I turned off the header value validation as you suggested and we can live with that if it is documented. In our case (app) we can filter the useragent on the client side, but there are also web requests. If there are more people with that issue, we need some exception for the UserAgent Header, otherwise everybody has to turn it off completely, which is not the purpose of the feature.
Comment From: jzheaux
Before going down the route of adding a User-Agent exception, we should find out what's causing the problem to see if it can be fixed at its root cause.
invisible control character
It could be. A character encoding mismatch seems likely.
The URL encoding for ʀ is %CA%80. Some applications incorrectly decompose this into two separate characters. Notably, your logs say Ê whose URL encoding is %CA, the first of the two bytes.
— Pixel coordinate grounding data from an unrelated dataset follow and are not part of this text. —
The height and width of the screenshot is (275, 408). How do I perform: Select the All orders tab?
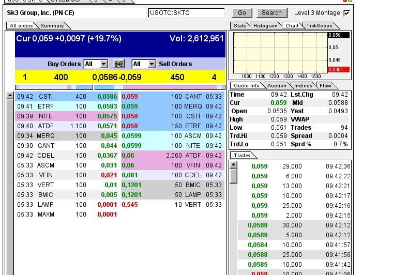[x=21, y=25]
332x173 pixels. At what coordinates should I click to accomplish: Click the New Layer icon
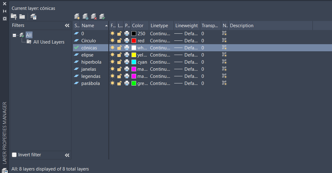point(77,16)
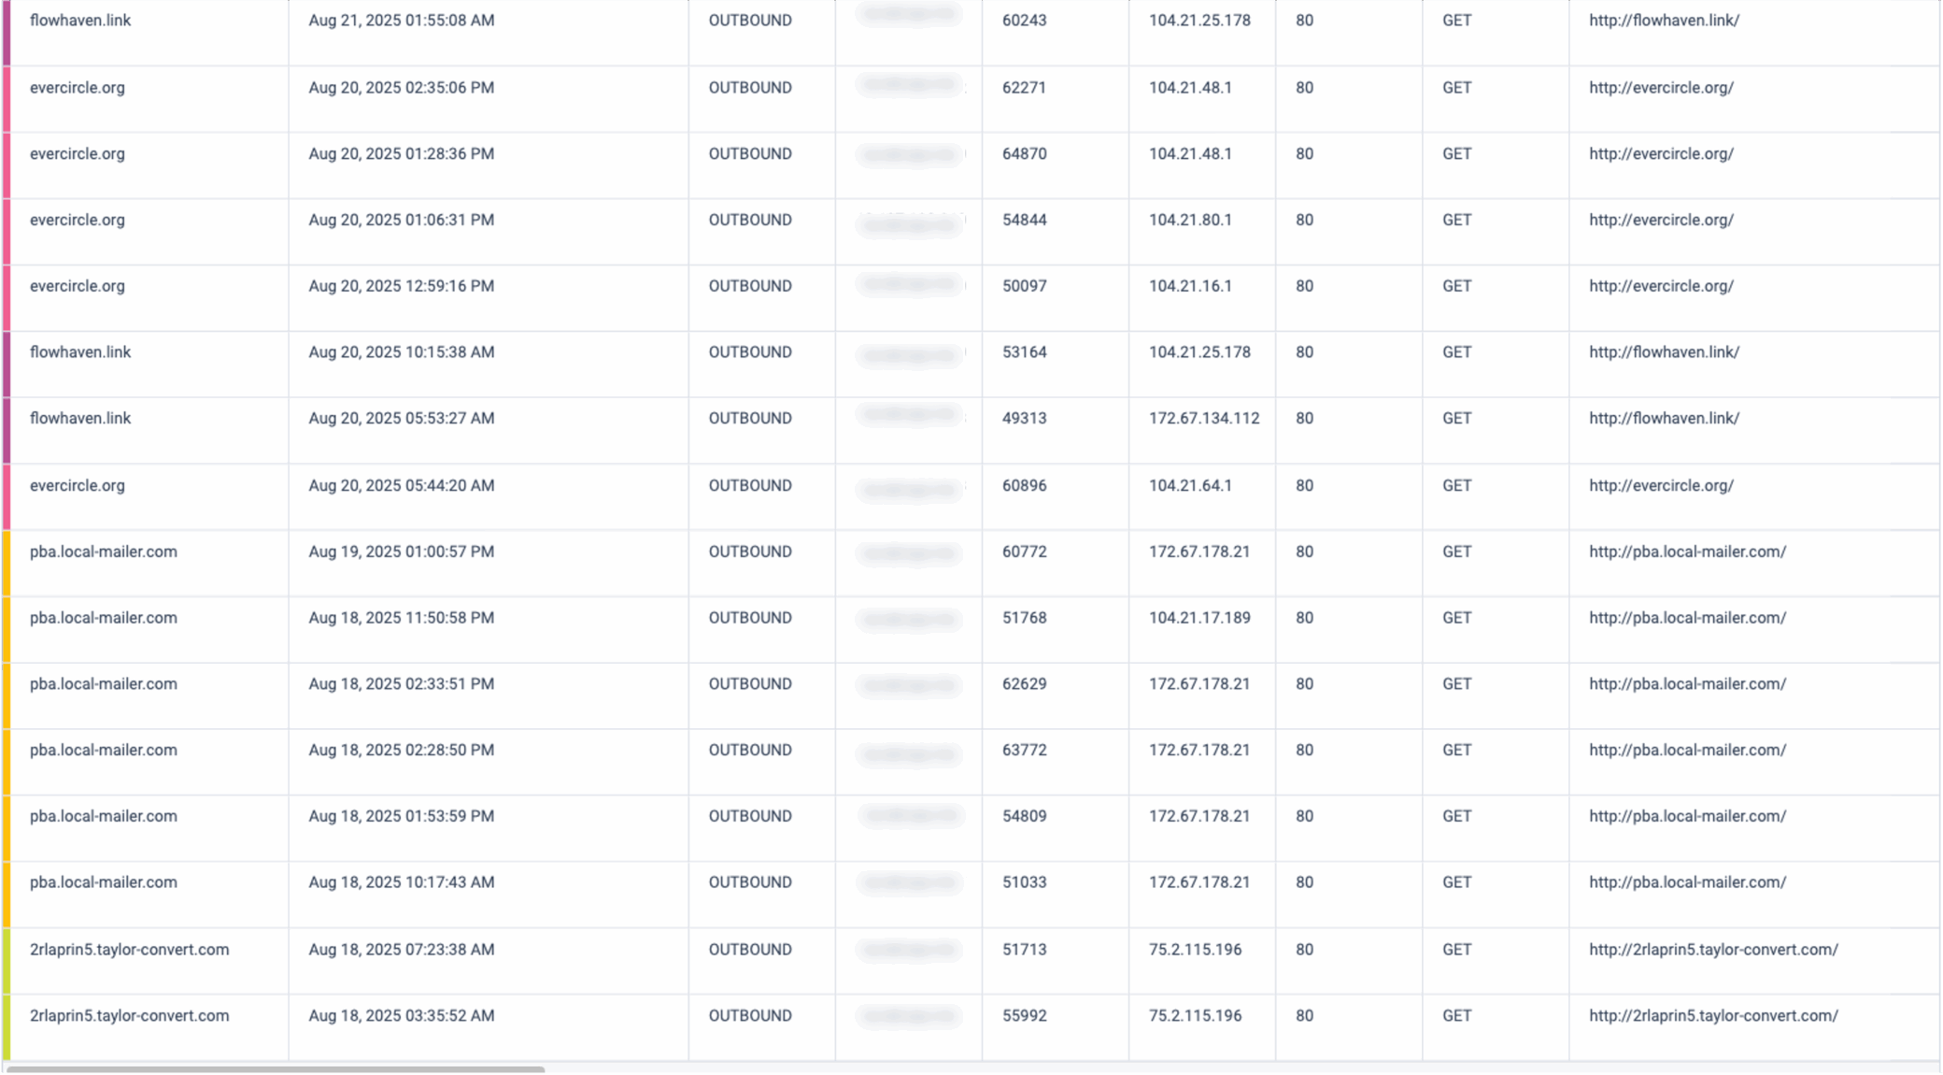This screenshot has width=1943, height=1075.
Task: Click the horizontal scrollbar at the table bottom
Action: tap(276, 1068)
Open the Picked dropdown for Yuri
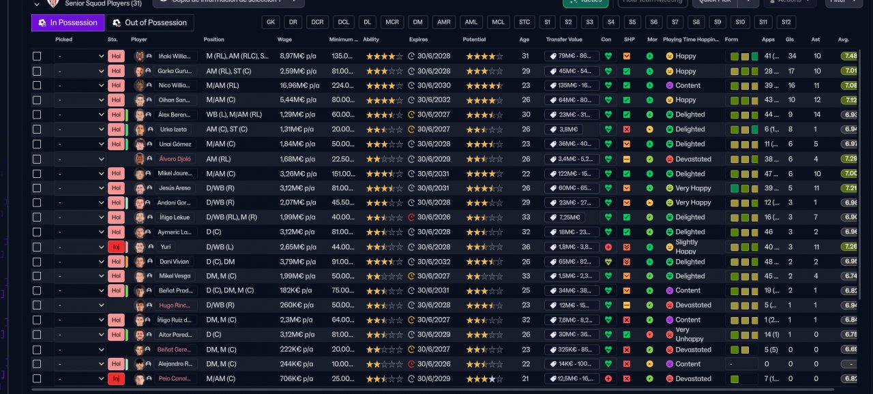The image size is (873, 394). click(x=80, y=247)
Since %80 is at the boundary of what a byte can represent (%7F), it wouldn't surprise me to learn that a character encoding mismatch converted it into an invalid character.
Comment From: qeepcologne
There should be no encoding mismatch, as far as i know only ISO-8859-1 characters are allowed in http headers. https://tools.ietf.org/html/rfc5987 Everything else need to be encoded and this is not the case, the value does not begin witha charset name, apple ignores the standard.
Comment From: jzheaux
There should be no encoding mismatch, as far as i know only ISO-8859-1 characters are allowed in http headers.
Correct, the mismatch is something like Apple is expecting the header to be read as UTF-8, but Tomcat, for example, reads it as ISO-8859-1.
A quick test of StrictHttpFirewall confirms that reading ʀ as ISO-8859-1 and setting that as the value will cause the firewall to fail:
MockHttpServletRequest request = new MockHttpServletRequest();
HttpFirewall firewall = new StrictHttpFirewall();
request.addHeader("r", new String("ʀ".getBytes(), ISO_8859_1));
firewall.getFirewalledRequest(this.request).getHeader("r"); // throws exception
I'm not sure if your application server can be configured to read headers as UTF-8, but that's the next place I would look.
Comment From: jzheaux
An improved workaround is to parse the header values as UTF-8, like so:
@Bean
public HttpFirewall httpFirewall() {
StrictHttpFirewall firewall = new StrictHttpFirewall();
Pattern allowed = Pattern.compile("[\\p{IsAssigned}&&[^\\p{IsControl}]]*");
firewall.setAllowedHeaderValues((header) -> {
String parsed = new String(header.getBytes(ISO_8859_1), UTF_8);
return allowed.matcher(parsed).matches();
});
}
I believe this is an improvement since this way StrictHttpFirewall can continue to check header values as it already does.
Comment From: Ysunil016
Thanks, This is Helpful :)
Comment From: mxossadm
An improved workaround is to parse the header values as UTF-8, like so:
java @Bean public HttpFirewall httpFirewall() { StrictHttpFirewall firewall = new StrictHttpFirewall(); Pattern allowed = Pattern.compile("[\\p{IsAssigned}&&[^\\p{IsControl}]]*"); firewall.setAllowedHeaderValues((header) -> { String parsed = new String(header.getBytes(ISO_8859_1), UTF_8); return allowed.matcher(parsed).matches(); }); }I believe this is an improvement since this way
StrictHttpFirewallcan continue to check header values as it already does.
Hello, I encountered the same problem, but I do not know how to make the above code take effect in my Java application; In other words, where should I put this part of the code to make it work? Looking forward to your reply.
Comment From: jzheaux
@mxossadm, thanks for reaching out. To keep GitHub focused on issues, please consider posting your question on StackOverflow instead. You are welcome to post a link to your question on this issue if you like so that others can find it and respond.